YOUR INSTRUCTIONS:
Return each line of the rows below that contains the string "Task". Matching is case-sensitive.

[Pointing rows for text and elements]
[start]

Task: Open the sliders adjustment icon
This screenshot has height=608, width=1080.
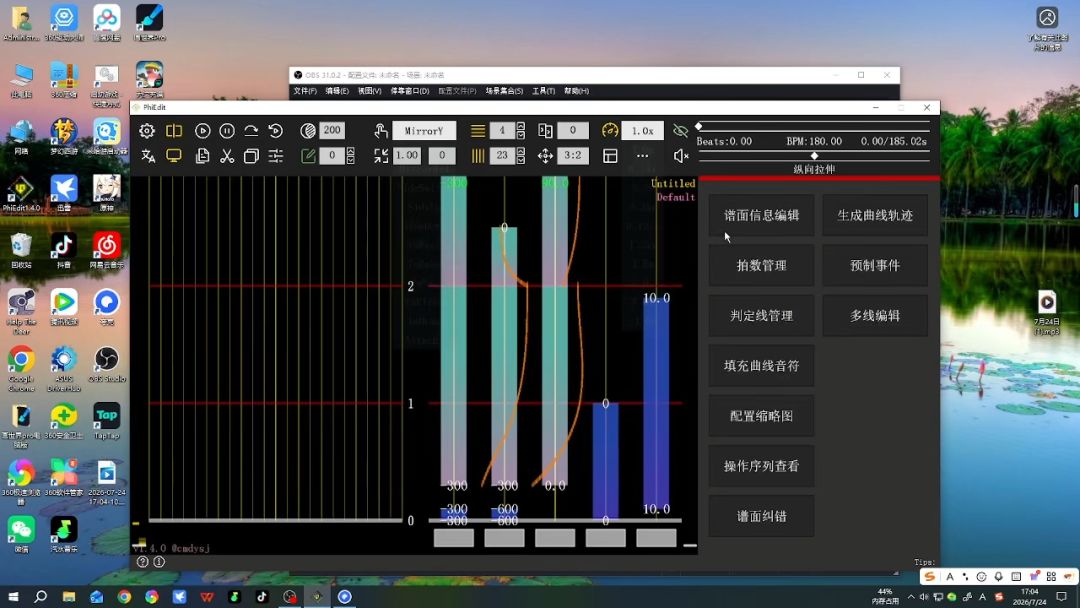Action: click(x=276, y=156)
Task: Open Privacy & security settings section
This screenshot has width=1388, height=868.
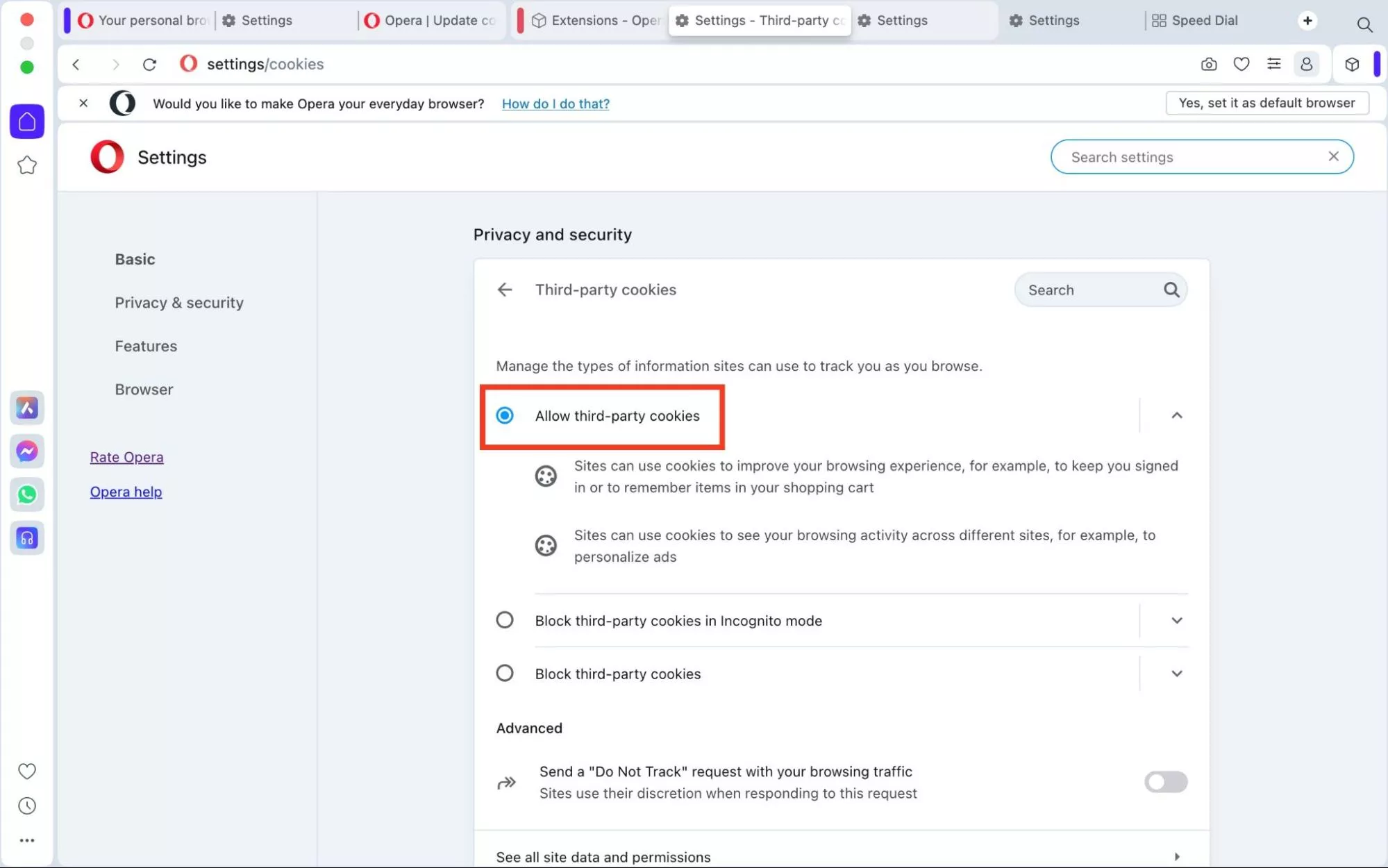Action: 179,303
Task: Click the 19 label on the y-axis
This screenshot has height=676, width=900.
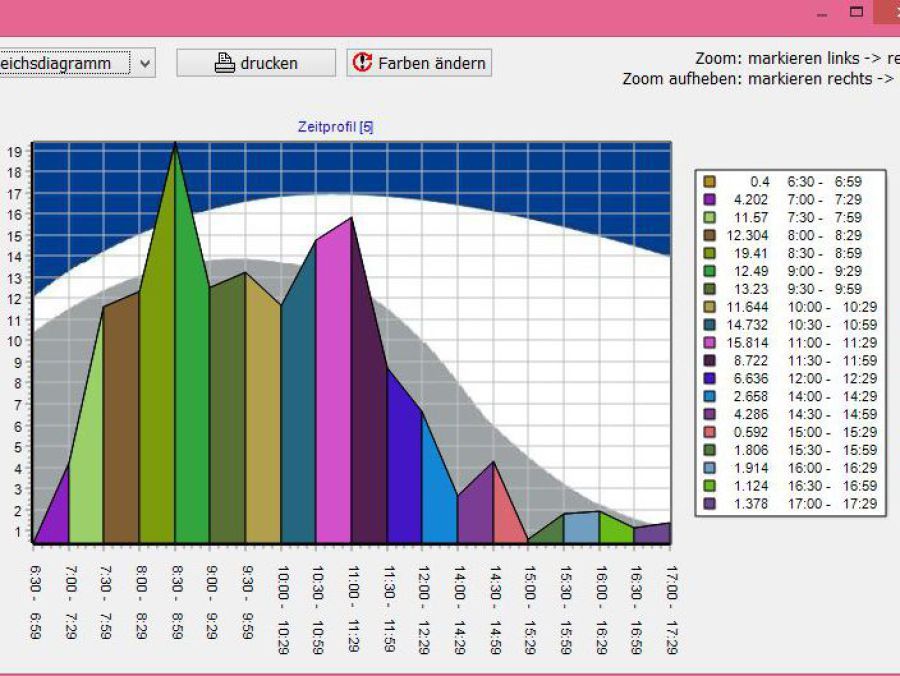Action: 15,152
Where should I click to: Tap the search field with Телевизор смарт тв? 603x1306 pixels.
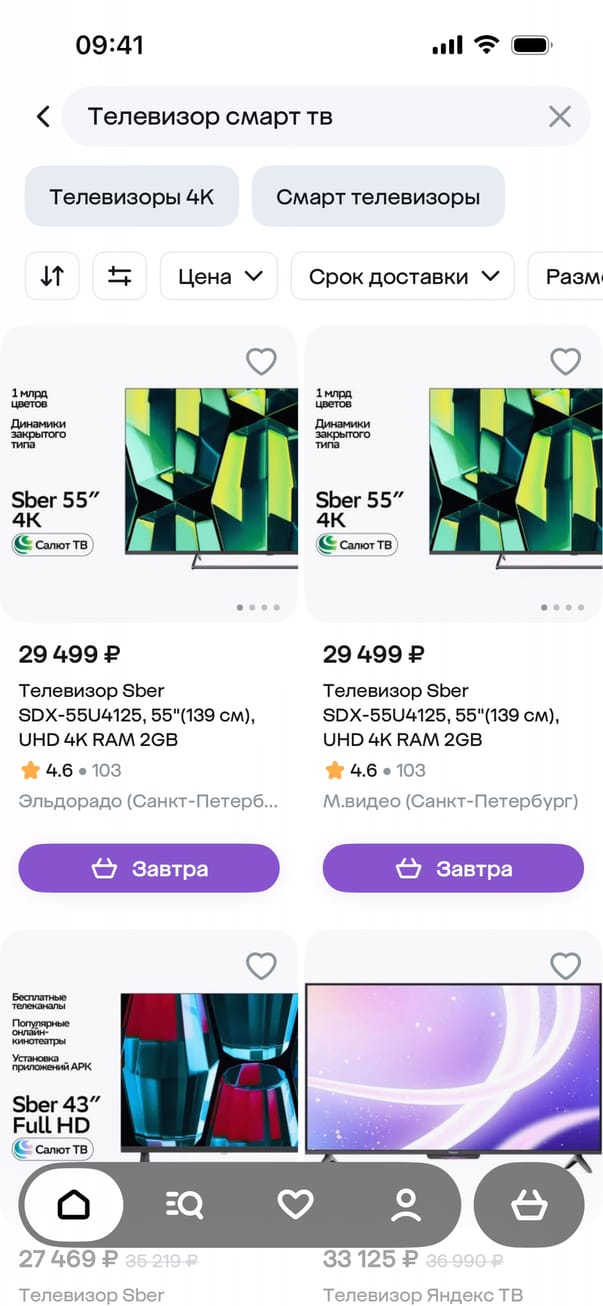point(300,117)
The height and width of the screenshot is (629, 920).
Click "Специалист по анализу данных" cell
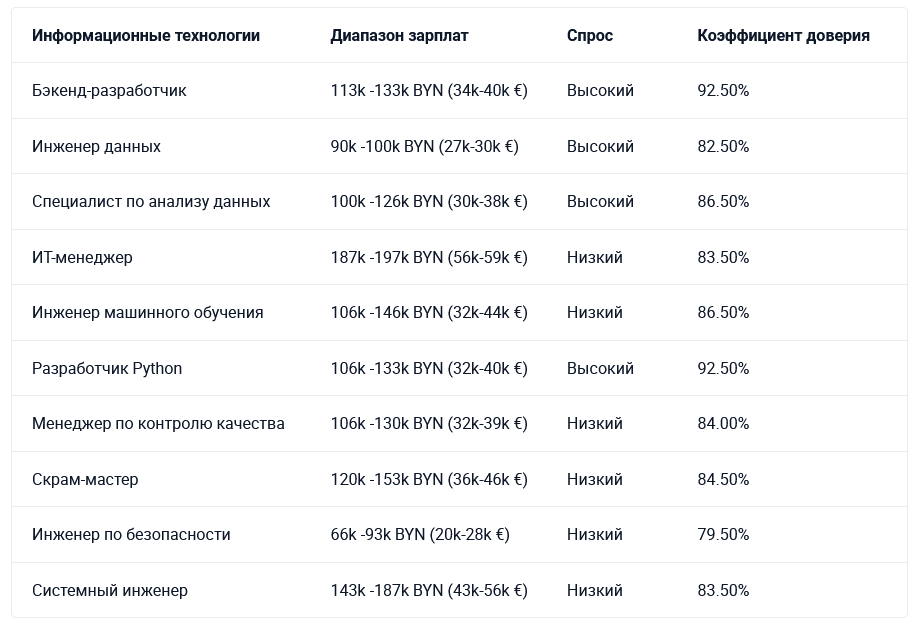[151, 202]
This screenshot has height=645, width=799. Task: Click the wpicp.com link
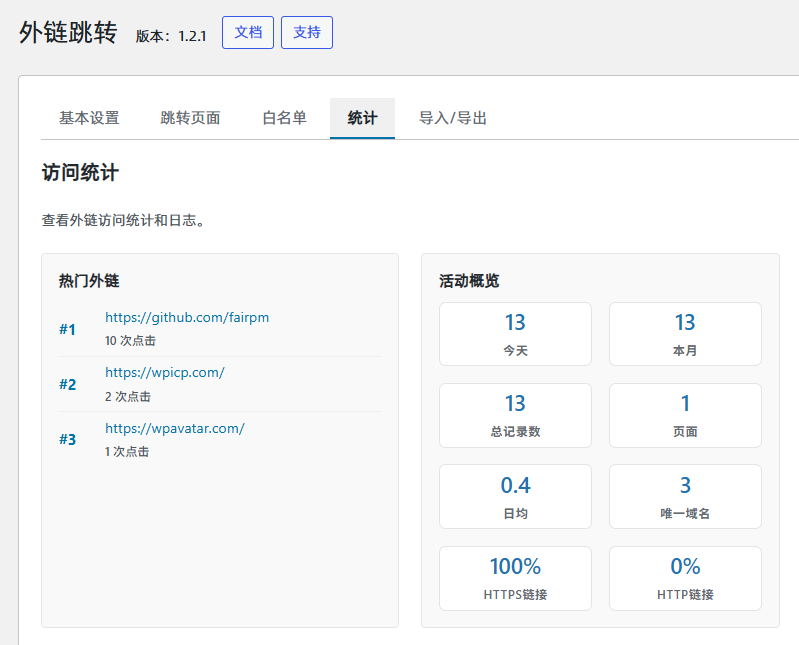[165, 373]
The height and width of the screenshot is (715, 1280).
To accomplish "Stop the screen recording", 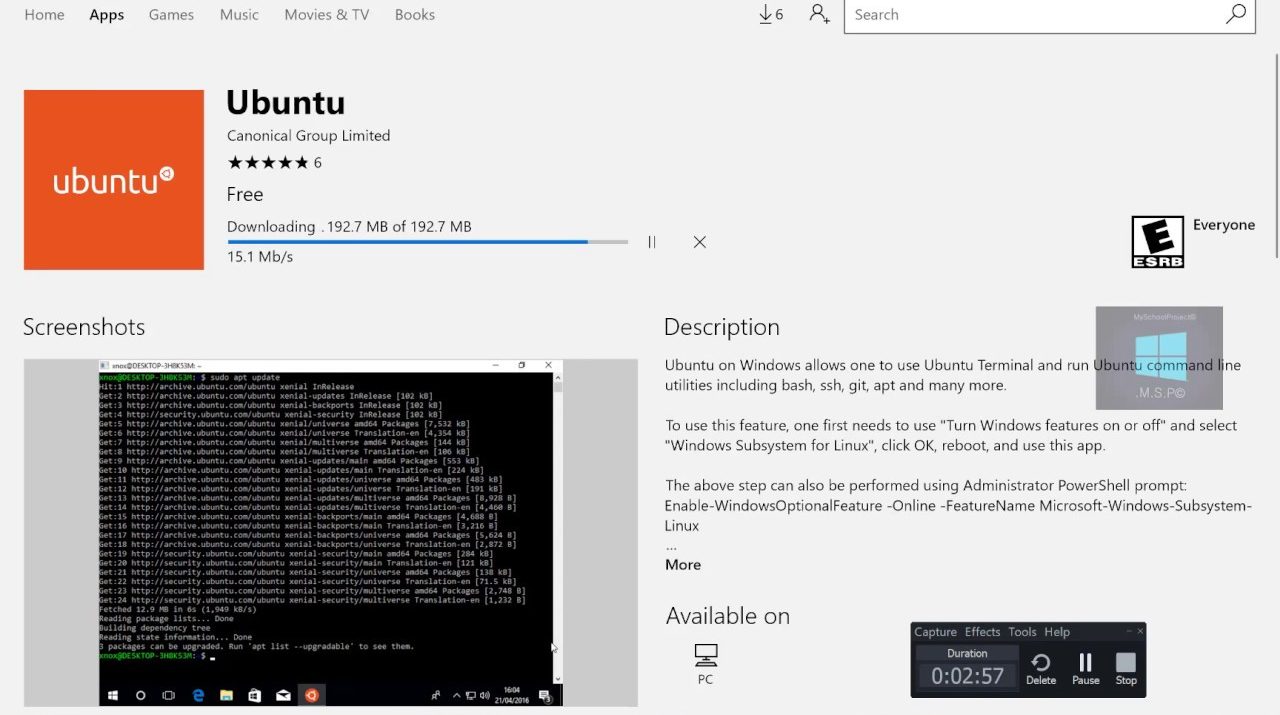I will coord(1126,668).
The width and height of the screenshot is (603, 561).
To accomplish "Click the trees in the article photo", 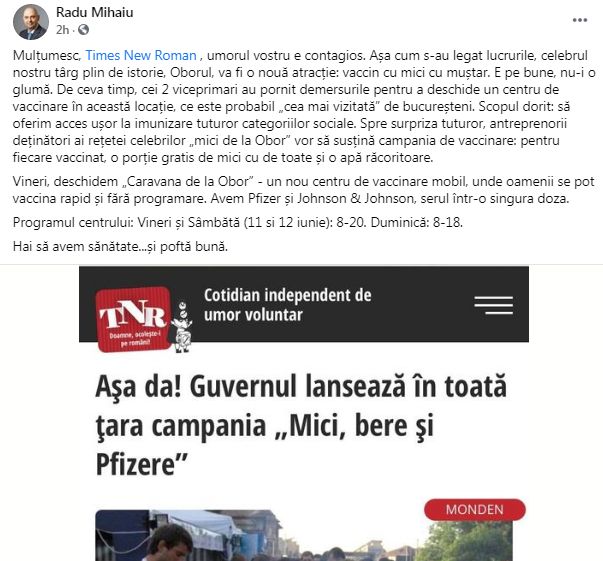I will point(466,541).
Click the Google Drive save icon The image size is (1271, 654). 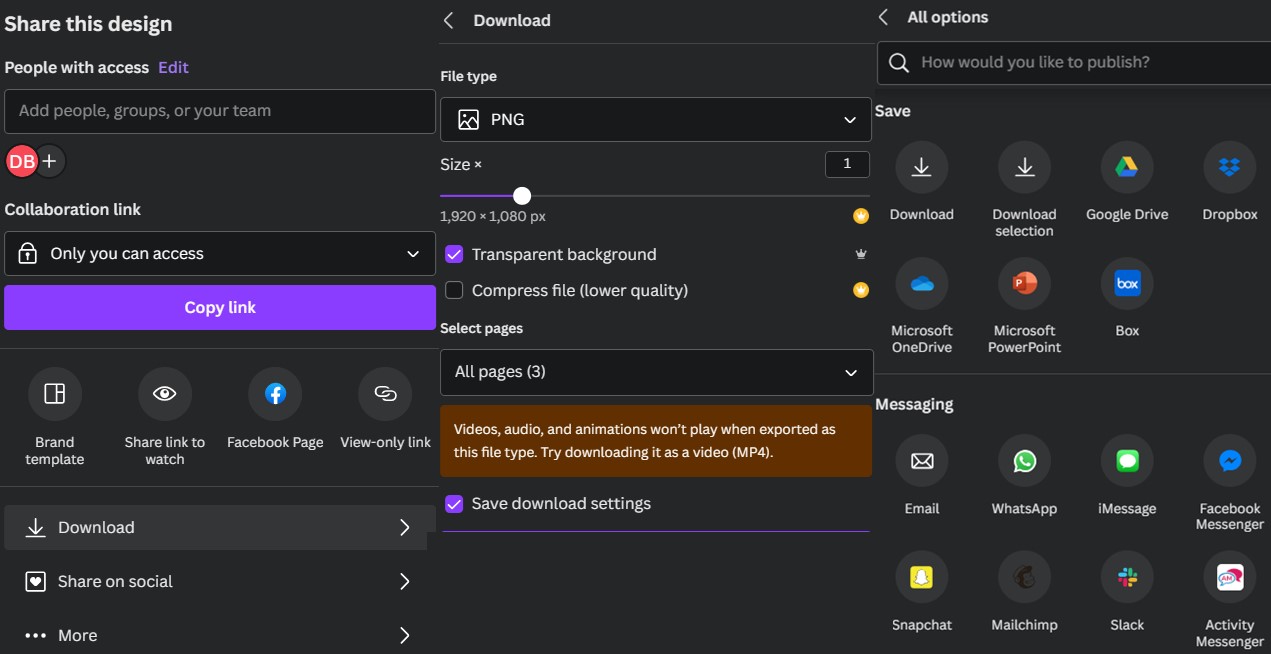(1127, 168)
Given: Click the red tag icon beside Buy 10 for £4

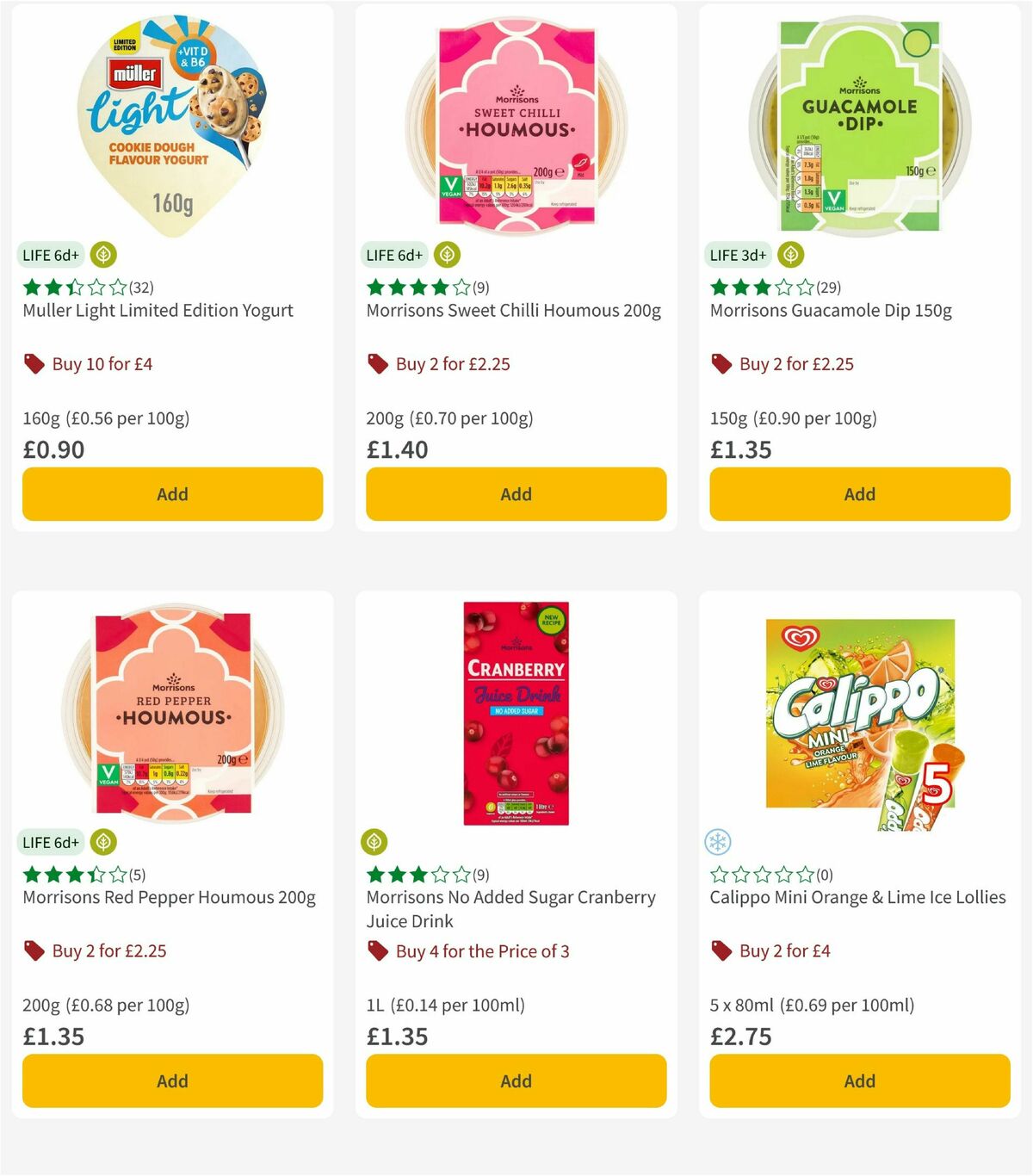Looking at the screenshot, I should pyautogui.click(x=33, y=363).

[end]

FULL RESPONSE:
Task: Open the sliders adjustment icon
Task: Open Privacy & security settings section
Task: Click the 19 label on the y-axis
This screenshot has height=645, width=799. Task: Click the wpicp.com link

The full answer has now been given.